*RECORDS PROVIDED*

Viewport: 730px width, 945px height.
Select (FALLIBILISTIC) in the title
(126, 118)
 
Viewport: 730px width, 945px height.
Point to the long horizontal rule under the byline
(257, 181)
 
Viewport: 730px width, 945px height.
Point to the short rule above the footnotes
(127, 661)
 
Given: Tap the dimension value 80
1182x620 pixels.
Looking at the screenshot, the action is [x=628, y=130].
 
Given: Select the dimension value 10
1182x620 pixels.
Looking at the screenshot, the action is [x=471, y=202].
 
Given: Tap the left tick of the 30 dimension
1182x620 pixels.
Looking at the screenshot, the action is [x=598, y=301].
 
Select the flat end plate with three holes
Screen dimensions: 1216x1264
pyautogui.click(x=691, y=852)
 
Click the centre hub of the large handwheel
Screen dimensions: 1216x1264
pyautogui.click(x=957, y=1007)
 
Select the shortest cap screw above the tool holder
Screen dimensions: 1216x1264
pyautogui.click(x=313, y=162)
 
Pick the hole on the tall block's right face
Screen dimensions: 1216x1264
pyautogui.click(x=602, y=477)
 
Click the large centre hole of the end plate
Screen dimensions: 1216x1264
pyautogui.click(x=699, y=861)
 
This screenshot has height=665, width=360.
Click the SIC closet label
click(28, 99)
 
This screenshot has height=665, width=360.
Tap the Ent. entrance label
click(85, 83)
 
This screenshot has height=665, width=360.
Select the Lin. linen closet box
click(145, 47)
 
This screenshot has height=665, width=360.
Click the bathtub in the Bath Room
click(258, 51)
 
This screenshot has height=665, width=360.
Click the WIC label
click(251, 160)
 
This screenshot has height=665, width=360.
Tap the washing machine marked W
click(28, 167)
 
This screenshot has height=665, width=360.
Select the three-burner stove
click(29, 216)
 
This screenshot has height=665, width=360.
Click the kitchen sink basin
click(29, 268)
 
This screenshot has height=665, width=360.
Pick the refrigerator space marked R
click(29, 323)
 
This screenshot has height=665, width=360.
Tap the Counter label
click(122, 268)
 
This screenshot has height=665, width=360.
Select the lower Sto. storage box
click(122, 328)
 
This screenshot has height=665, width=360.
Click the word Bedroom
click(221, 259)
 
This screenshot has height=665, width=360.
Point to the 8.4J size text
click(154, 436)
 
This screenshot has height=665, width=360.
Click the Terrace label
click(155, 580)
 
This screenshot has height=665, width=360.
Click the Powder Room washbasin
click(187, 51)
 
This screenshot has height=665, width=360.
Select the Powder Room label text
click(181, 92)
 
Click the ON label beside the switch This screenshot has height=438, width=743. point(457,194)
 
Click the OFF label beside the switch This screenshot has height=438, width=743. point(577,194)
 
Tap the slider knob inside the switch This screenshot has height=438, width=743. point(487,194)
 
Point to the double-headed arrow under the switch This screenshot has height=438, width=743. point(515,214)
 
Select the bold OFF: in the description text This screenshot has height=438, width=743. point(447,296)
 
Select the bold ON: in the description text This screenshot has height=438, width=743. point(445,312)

*TASK OBJECTIVE*
Copy out every line from the line containing "Click the OFF" through the end of the records, requests included, and scale the coordinates in each answer by 0.5, rounding to whole numbers with halves going up.

*PROBLEM SOLUTION*
Click the OFF label beside the switch This screenshot has height=438, width=743. point(289,97)
 
Tap the slider knob inside the switch This screenshot has height=438, width=743. point(244,97)
 
Point to the double-headed arrow under the switch This screenshot has height=438, width=743. point(258,107)
 
Select the bold OFF: in the description text This screenshot has height=438, width=743. point(224,148)
 
Select the bold ON: in the description text This screenshot has height=438, width=743. point(223,156)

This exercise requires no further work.